• Page text:
---

What Are the Eligibility Requirements for a Health Savings Account?
There are four main eligibility requirements for an HSA.
- You must be enrolled in a high-deductible health plan (HDHP). For 2020, the minimum deductible is $1,400 for individuals and $2,800 for families.
- The out-of-pocket maximums for 2020 cannot surpass $6,900 for individuals and $13,800 for families.⁶
- You cannot be enrolled in any other health insurance plan or Medicare.
- You cannot be claimed as a dependent on someone else’s tax return.
While these are the four main eligibility requirements for a health savings account, it is wise to speak with a financial advisor to make sure you qualify.
What Are Eligible Health Expenses for Health Savings Accounts?
A triple tax-advantaged account sounds great, but it doesn’t mean you get to spend all your money tax-free however you want.
HSAs were strictly designed for medical expenses – specifically “qualified” medical expenses.
The IRS defines medical expenses this way: “Medical expenses are the costs of diagnosis, cure, mitigation, treatment, or prevention of disease, and for the purpose of affecting any part or function of the body. These expenses include payments for legal medical services rendered by physicians, surgeons, dentists, and other medical practitioners. They include the costs of equipment, supplies, and diagnostic devices needed for these purposes.”⁷
Generally, qualified medical expenses cover medical, dental, vision, and mental health issues.
However, what the IRS considers a qualified medical expense is constantly evolving.
For example, in June 2020, the IRS announced that additional items are considered “qualified medical expenses” and may be reimbursed.⁸
This includes the cost of menstrual care products, so those with an HSA can be reimbursed for tampons and pads.
Additionally, over-the-counter medications are now reimbursable.
Forbes explains, “You can even use an HSA to save on a typical trip to the CVS. Thanks to a tax relief provision tucked in the last Covid-19 stimulus package, you can use money you stash in an HSA or FSA (more on those later) for over-the-counter medications like Tylenol or Flonase[…]That reverses Obamacare restrictions on OTC meds requiring a doctor’s prescription for them to be eligible for reimbursement.”⁹
You can also use your health savings account to pay your annual health plan deductible.
How to Use an HSA to Its Full Advantage
To maximize savings, learn how to use your HSA to its full advantage.
One way to do so is to contribute as much as you can to your HSA every year.
Since this money is tax-free, you can treat your HSA as a retirement savings account when you may have more medical expenses.
You may want to consider contributing to your HSA and just leaving it alone and paying for medical expenses apart from your HSA.
As the money sits in the account, it can grow tax-free (through investing).
Additionally, keep all your receipts.
There is no time limit for submitting receipts for eligible purchases for reimbursement from your HSA.
This means that after retirement you can technically submit thousands of dollars’ worth of receipts for reimbursement and get the money tax-free.
HSA Contributions Limits 2020
Health savings account contributions limits for 2020 are $3,350 per individual and $7,100 per family.
Additionally, those 55 and older can contribute an extra $1,000 per year at any time during the year until the April 15 tax deadline. This catch-up contribution is also tax-free.
HSA Contribution Changes for 2021
The HSA contribution limits will increase for 2021: $3,600 per individual and $7,200 per family.
If you are age 55 and older, you will be able to continue to contribute an extra $1,000 per year at any time during the year until the April 15 tax deadline.¹⁰
How to Get Started with a Health Savings Account
Contact your health plan provider to determine if you have a high-deductible health plan (HDHP) and are eligible for a health savings account.
Open an HSA account.
Sign up for pre-tax payroll contributions so that money is deposited into your HSA every month.
Watch the money in the account grow.
Use it on medical expenses, or save it. The choice is yours. Just remember to save your receipts.

---

Pixel coordinate grounding rows:
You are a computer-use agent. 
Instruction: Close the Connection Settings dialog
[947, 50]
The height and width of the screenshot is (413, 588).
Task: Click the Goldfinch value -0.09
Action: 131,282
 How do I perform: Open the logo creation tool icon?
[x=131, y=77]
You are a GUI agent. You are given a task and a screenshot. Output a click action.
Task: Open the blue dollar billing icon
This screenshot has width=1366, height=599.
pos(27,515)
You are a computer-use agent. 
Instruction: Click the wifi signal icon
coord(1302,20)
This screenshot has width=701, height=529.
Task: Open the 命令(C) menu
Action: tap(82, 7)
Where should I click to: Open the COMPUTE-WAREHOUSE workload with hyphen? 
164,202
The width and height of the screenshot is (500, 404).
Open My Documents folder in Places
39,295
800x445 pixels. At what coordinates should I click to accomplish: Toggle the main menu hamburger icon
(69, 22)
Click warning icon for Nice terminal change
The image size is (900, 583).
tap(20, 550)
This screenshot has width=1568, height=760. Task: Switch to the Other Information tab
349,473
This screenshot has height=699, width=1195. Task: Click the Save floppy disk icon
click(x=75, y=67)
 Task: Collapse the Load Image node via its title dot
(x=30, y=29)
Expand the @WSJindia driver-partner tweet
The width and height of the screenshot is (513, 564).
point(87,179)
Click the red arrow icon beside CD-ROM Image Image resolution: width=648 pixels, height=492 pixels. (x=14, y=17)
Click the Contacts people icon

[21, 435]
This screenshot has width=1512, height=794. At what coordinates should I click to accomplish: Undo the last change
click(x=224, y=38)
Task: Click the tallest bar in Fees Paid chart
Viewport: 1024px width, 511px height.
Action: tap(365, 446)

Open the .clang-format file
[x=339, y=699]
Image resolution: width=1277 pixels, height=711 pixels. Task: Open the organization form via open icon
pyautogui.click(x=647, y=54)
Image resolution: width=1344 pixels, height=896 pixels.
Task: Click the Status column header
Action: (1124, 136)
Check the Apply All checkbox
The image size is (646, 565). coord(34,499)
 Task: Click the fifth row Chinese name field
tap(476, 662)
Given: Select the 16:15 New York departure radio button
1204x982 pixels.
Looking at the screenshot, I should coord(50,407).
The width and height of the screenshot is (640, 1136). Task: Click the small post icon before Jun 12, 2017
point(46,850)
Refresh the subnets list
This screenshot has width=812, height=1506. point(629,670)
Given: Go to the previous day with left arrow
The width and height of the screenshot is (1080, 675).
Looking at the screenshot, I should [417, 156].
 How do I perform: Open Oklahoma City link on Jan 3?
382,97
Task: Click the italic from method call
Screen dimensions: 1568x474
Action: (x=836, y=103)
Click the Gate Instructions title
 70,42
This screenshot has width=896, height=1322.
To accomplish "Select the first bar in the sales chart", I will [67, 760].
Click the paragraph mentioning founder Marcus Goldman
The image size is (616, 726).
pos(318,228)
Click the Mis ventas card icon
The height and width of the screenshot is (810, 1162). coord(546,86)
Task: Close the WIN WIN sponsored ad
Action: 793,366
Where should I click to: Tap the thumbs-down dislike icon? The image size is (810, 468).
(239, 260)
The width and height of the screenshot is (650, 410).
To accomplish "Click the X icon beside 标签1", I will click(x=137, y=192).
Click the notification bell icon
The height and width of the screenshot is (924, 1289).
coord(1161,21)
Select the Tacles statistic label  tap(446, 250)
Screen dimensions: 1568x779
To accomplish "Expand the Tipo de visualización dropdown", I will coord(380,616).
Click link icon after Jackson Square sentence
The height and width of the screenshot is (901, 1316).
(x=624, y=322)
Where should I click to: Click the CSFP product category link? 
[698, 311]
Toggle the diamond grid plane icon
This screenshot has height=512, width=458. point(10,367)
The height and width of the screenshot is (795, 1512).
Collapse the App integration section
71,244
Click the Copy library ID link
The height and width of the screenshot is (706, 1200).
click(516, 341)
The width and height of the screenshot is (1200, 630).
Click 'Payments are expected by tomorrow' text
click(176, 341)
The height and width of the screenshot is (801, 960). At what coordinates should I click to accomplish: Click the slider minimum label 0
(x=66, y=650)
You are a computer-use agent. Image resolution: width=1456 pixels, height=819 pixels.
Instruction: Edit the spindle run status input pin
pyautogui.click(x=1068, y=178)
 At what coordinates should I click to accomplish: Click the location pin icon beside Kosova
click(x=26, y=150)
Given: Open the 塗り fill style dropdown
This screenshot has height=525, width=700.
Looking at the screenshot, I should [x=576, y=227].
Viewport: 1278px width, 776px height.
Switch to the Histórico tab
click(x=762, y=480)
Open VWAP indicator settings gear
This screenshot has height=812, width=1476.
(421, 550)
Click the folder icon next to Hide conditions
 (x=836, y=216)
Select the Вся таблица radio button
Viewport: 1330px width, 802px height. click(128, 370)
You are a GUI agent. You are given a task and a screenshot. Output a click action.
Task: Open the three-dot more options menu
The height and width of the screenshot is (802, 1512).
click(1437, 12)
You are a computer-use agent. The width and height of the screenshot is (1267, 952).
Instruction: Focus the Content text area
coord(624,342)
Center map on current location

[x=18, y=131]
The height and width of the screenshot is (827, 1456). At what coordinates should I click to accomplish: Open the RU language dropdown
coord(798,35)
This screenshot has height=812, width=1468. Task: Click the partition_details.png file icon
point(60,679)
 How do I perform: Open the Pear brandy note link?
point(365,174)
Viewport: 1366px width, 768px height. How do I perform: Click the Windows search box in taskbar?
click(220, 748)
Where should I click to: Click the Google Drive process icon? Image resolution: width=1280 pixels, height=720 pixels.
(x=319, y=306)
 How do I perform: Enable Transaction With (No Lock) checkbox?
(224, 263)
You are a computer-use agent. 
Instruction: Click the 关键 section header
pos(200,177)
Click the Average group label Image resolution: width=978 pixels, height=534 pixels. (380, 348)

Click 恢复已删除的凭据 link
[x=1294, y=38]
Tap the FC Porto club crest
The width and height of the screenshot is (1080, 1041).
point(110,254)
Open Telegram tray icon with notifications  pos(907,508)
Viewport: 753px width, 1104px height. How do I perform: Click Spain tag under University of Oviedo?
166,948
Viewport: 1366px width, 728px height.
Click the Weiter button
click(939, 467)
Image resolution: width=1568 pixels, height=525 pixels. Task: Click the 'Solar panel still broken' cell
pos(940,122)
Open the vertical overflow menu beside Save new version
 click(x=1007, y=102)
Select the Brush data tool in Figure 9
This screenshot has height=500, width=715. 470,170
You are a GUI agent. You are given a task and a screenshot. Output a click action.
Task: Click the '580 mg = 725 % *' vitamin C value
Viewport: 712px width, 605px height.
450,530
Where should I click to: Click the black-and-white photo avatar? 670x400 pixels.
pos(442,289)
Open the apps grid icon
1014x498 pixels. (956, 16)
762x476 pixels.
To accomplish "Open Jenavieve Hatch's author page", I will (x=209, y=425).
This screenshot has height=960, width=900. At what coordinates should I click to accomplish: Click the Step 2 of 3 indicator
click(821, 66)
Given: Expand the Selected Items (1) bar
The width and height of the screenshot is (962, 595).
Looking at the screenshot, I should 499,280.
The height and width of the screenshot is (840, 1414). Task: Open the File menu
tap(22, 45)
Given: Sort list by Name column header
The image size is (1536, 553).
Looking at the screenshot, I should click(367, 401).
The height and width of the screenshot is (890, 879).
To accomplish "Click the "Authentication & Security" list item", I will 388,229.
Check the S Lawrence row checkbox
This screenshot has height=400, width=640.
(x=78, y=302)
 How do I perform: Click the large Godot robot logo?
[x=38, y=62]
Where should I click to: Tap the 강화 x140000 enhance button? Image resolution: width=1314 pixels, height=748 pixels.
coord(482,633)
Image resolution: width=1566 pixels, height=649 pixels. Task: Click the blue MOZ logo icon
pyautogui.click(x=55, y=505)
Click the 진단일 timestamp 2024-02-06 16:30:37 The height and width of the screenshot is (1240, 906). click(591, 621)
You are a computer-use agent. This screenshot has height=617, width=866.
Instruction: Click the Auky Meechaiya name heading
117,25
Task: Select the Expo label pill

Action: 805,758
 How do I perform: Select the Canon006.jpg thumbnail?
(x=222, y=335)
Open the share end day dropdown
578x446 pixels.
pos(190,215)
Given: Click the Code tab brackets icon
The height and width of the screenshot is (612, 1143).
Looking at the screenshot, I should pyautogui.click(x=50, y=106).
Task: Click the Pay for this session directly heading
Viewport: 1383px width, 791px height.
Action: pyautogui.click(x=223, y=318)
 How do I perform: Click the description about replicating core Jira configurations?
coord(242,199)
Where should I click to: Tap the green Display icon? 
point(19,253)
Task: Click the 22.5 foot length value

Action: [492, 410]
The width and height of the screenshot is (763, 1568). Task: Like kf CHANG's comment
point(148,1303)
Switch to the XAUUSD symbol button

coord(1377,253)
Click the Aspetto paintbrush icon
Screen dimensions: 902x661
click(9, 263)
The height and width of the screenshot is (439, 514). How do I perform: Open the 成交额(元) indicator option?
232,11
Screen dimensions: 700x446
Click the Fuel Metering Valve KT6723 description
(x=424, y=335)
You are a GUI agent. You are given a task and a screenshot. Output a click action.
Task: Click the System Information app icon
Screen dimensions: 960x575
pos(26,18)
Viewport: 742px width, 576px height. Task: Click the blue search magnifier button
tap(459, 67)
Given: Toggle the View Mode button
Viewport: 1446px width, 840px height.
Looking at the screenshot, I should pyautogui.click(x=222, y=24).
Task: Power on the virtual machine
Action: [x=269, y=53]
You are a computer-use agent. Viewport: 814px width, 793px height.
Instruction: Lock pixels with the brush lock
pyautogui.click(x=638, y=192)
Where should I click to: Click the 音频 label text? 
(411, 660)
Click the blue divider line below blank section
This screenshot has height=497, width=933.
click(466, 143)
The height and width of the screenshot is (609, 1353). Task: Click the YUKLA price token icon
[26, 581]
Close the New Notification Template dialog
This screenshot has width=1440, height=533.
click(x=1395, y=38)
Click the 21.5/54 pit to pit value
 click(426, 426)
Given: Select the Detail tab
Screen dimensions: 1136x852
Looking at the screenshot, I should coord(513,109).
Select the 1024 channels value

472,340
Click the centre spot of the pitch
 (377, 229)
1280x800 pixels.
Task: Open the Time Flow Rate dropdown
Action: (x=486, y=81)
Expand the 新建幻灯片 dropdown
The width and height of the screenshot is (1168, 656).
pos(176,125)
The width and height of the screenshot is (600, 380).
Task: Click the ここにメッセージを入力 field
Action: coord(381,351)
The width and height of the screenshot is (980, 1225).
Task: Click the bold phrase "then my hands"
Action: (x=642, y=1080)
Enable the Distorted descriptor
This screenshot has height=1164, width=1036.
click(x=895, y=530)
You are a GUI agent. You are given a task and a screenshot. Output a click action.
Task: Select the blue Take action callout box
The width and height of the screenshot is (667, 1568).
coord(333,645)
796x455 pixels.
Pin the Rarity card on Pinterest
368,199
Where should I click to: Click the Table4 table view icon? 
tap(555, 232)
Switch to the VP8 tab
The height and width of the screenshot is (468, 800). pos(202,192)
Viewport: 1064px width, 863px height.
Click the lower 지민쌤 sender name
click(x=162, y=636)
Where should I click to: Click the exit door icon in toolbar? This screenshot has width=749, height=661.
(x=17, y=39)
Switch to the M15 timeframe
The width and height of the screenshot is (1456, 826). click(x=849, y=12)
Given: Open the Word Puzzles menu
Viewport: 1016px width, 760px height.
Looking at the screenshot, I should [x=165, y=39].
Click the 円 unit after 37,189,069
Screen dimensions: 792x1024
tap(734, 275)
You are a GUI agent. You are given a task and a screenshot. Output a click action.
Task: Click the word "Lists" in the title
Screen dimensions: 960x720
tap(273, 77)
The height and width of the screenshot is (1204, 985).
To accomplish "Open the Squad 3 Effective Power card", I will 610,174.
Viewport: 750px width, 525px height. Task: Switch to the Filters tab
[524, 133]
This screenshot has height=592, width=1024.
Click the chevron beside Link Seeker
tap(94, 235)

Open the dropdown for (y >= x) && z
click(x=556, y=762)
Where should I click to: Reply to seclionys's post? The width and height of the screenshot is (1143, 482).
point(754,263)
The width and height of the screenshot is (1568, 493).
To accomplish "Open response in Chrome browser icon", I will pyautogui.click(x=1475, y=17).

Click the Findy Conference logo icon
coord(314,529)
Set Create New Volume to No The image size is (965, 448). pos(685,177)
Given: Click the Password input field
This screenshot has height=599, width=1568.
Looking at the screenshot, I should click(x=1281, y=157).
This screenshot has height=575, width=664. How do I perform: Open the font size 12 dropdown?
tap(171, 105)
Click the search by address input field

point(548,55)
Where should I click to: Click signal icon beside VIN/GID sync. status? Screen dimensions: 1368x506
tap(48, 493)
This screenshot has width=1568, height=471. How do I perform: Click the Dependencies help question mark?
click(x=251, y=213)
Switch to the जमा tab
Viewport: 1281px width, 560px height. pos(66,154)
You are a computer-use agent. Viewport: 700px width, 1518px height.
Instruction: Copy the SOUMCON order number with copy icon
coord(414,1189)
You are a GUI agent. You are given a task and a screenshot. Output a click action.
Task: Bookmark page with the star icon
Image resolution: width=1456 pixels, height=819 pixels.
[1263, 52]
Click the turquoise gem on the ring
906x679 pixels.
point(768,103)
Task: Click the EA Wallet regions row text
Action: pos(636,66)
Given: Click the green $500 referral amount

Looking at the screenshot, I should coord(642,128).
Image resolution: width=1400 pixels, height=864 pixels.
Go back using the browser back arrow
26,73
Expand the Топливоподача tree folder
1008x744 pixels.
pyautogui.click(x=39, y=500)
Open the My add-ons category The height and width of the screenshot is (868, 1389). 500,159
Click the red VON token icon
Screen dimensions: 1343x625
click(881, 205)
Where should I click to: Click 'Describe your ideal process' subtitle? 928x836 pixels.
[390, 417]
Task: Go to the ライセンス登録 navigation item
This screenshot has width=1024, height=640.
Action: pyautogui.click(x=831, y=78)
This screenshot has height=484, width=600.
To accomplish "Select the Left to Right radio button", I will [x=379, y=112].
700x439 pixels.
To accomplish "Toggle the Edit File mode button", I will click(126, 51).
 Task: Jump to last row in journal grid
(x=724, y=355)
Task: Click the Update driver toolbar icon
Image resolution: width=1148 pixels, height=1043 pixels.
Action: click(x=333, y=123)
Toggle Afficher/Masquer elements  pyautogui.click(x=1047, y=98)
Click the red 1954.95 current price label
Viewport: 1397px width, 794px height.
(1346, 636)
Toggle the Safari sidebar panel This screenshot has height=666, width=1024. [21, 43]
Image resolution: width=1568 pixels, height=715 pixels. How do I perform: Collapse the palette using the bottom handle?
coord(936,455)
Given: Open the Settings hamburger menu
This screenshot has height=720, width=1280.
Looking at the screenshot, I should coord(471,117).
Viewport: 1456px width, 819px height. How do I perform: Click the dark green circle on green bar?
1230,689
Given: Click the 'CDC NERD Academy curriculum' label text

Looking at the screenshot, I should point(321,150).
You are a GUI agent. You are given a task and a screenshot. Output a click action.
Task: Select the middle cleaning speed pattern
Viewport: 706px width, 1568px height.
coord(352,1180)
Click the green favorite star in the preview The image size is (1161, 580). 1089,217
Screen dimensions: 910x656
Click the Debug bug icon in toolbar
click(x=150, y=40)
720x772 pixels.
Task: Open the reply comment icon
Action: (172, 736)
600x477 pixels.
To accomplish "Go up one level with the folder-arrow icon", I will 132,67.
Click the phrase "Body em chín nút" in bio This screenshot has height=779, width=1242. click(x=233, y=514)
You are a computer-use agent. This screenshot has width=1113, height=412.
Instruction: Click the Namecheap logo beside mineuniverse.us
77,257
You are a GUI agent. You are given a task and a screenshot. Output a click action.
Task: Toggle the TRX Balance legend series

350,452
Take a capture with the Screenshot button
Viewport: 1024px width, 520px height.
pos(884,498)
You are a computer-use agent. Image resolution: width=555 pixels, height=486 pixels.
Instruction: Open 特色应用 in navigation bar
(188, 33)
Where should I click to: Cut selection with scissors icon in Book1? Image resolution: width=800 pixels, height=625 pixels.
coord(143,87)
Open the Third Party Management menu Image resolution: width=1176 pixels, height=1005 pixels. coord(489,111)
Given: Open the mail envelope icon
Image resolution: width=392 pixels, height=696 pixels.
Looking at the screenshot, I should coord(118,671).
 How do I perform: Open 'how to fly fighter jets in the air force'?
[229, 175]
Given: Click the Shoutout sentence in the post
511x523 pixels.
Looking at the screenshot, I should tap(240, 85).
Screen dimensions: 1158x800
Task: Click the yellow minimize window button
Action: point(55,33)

---

• Exercise 1: List the four main eligibility requirements for a health savings account that the HSA text gives.
• Exercise 2: From the HSA text, extract the passage from "As the money" up to and including "and $7,100 per family.".
These rows have no connection to the HSA text.

• Reply 1:
- Being enrolled in a high-deductible health plan (HDHP); for 2020, the minimum deductible is $1,400 for individuals and $2,800 for families.
- Out-of-pocket maximums for 2020 that do not surpass $6,900 for individuals and $13,800 for families.
- Not being enrolled in any other health insurance plan or Medicare.
- Not being claimable as a dependent on someone else’s tax return.

• Reply 2:
As the money sits in the account, it can grow tax-free (through investing).
Additionally, keep all your receipts.
There is no time limit for submitting receipts for eligible purchases for reimbursement from your HSA.
This means that after retirement you can technically submit thousands of dollars’ worth of receipts for reimbursement and get the money tax-free.
HSA Contributions Limits 2020
Health savings account contributions limits for 2020 are $3,350 per individual and $7,100 per family.